3. Think beyond passwords. Never reuse them and don’t trust any website to store them securely. You can never tell when a website has already been hacked and your password has been exposed. Set up a two-factor authentication; this sends a secret code to your phone verifying your identity.

4. Educate and train employees. Establish a written policy about data security, and communicate it to all employees. Educate employees about what types of information are sensitive or confidential and what their responsibilities are to protect that data. Also, most scams and malicious attacks arrive through email so be sure your team is prepared and alerts others when they are received.

5. Stay informed. Evaluate the entire chain of events in a potential attack. From assessing your email infrastructure to your users’ responsiveness to your browser’s vulnerability, identify where your organization is most at risk. Then, question the security posture of your business lines, vendors, suppliers or partners.

6. Stop transmission of data that is not encrypted. Mandate encryption of all data. This includes data at “rest” and “in motion”. Also consider encrypting email within your company if personal information is transmitted. Avoid using Wi-Fi networks; they may permit interception of data.

7. Secure your browser. With the growing popularity of watering holes – malicious code installed on trusted websites – how do you know which websites you can trust? Forget individual patches. Focus on keeping up to date with the latest version of your browser. Then, test your browser’s configuration for weakness.

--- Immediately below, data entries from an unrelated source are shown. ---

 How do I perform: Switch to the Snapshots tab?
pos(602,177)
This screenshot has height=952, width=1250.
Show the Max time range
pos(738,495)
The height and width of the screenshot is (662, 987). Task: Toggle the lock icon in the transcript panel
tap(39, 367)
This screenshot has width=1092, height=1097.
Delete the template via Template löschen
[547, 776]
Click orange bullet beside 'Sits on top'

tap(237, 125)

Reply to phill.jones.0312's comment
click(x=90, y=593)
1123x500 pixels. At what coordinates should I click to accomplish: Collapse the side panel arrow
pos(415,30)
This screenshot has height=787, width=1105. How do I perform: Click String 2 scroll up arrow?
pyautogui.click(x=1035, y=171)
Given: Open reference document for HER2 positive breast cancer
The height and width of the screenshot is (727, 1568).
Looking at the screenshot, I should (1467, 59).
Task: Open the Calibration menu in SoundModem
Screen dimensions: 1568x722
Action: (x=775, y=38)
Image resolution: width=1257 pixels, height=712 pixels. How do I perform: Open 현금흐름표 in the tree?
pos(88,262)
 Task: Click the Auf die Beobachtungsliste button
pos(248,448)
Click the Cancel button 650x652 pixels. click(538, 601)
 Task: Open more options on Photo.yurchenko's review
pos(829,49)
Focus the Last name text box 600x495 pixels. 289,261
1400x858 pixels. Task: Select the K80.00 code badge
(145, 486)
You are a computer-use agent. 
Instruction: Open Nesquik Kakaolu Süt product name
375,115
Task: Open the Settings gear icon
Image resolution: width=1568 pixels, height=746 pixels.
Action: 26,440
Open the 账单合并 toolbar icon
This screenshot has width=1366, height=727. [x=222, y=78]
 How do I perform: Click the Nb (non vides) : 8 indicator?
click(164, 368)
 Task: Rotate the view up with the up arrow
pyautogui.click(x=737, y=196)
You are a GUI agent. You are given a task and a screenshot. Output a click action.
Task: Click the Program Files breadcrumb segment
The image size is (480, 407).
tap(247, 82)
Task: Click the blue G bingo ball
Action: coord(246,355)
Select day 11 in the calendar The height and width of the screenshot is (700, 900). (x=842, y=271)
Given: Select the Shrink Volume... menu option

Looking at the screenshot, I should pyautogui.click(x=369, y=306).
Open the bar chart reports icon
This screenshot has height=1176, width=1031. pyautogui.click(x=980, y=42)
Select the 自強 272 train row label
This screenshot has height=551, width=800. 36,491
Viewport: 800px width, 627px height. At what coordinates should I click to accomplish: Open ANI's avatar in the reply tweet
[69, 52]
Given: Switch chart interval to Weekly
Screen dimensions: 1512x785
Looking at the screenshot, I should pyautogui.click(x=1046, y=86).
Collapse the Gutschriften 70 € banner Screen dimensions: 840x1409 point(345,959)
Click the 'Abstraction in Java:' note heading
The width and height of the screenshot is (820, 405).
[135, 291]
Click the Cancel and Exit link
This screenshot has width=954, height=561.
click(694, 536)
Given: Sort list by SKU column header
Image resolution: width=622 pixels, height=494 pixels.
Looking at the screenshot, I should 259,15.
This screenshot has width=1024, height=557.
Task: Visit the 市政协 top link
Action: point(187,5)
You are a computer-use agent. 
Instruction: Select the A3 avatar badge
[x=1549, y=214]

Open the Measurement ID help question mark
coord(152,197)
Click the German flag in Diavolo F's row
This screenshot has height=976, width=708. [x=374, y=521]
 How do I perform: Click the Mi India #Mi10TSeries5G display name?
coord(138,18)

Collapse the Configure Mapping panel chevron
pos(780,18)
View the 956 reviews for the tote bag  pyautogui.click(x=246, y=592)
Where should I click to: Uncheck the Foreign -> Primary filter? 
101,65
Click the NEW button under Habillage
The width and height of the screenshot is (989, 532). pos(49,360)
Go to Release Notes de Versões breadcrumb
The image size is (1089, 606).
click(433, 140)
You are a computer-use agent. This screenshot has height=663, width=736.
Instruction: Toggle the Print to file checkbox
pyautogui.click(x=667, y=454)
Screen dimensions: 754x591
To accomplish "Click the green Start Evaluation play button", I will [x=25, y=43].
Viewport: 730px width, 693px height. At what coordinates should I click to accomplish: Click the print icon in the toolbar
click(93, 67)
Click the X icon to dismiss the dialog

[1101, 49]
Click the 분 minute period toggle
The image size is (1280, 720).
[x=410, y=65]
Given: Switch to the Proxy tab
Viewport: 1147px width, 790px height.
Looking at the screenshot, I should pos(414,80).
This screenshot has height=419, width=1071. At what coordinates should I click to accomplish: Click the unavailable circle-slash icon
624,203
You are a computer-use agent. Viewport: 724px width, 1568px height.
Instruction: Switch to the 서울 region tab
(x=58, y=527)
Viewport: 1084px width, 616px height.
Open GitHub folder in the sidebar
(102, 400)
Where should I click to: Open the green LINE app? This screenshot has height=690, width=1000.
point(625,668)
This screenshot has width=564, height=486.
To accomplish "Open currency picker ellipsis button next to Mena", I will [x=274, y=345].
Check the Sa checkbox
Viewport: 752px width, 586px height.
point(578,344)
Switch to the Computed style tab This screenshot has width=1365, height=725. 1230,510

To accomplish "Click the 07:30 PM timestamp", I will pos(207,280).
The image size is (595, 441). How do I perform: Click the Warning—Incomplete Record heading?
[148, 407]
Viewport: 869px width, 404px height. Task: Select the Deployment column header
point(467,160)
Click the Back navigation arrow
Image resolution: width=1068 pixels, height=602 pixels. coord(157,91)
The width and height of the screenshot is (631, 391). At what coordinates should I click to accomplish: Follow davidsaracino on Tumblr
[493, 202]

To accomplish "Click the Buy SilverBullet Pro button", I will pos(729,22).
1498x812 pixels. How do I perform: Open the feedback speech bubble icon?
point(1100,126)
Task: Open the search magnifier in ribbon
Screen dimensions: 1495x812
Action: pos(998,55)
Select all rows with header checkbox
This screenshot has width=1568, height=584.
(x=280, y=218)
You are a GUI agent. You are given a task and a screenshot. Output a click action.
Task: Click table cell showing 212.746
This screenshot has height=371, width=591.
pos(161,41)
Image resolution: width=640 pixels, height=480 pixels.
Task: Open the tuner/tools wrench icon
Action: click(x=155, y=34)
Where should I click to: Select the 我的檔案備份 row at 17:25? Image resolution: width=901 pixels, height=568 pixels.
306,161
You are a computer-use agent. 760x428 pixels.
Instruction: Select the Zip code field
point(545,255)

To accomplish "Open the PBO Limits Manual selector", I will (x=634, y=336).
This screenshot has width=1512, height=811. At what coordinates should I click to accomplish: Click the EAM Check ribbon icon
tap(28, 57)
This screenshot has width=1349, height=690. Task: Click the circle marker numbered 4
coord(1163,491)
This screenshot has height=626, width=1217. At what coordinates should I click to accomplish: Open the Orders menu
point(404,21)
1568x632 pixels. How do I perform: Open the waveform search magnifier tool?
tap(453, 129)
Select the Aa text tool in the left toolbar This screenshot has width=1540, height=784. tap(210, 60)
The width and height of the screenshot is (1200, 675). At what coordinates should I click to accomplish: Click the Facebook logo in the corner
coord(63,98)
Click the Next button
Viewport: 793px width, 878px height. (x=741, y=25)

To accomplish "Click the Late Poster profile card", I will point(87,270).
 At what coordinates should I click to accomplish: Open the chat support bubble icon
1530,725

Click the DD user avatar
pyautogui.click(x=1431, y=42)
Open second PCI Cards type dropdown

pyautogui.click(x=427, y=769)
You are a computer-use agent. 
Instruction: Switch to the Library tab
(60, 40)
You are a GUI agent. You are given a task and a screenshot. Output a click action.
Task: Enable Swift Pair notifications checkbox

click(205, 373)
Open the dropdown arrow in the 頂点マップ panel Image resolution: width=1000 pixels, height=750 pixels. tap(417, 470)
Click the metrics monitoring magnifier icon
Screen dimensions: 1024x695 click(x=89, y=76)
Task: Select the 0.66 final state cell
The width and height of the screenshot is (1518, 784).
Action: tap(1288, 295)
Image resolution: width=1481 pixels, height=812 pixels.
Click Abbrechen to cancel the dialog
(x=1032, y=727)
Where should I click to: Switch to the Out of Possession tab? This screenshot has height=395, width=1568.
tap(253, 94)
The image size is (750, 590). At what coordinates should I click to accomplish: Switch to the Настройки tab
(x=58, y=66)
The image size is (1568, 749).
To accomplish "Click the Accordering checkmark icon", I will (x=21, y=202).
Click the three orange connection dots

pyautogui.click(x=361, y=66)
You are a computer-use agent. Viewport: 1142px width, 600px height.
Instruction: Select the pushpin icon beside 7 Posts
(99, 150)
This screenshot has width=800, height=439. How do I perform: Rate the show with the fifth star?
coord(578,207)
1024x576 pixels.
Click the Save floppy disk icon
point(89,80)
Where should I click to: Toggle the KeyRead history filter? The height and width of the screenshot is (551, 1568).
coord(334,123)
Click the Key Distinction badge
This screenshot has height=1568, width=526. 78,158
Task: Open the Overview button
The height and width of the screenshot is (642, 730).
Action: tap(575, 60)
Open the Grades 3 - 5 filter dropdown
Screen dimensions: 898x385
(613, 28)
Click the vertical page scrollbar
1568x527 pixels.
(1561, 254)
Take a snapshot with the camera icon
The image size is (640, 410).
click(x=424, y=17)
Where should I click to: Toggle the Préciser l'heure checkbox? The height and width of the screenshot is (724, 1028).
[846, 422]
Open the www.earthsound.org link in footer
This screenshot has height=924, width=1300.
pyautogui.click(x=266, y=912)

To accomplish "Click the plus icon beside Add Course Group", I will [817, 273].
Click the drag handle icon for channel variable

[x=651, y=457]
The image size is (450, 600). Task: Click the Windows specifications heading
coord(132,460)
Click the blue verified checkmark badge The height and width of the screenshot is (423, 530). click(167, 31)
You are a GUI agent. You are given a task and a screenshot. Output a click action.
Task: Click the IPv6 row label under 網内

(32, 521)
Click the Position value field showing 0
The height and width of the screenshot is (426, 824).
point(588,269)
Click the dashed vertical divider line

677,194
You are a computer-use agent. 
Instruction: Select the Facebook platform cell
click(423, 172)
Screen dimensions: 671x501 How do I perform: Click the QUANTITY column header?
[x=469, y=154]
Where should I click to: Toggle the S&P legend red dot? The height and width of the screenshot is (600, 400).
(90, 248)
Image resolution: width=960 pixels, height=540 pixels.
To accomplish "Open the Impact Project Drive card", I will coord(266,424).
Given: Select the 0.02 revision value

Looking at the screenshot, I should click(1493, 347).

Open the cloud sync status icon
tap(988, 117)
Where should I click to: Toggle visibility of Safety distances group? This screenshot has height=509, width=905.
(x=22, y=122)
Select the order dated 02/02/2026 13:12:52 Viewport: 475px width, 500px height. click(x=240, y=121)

8. Secure your operating system. It’s far easier to break into older operating systems like Windows XP or OS X 10.6. Take advantage of major security improvements baked into newer operating systems.

9. Secure your router. It connects your computer to the Internet. Make sure someone can’t intercept all the data sent through it. It’s important to set a strong admin password on your router and a WPA2 password on your Wi-Fi.

10. Secure your data. Whether you lose data to an accident or an attack, you’ll always be glad to have a backup. Ideally, your backups should be encrypted and off-site in case there’s a fire or burglary.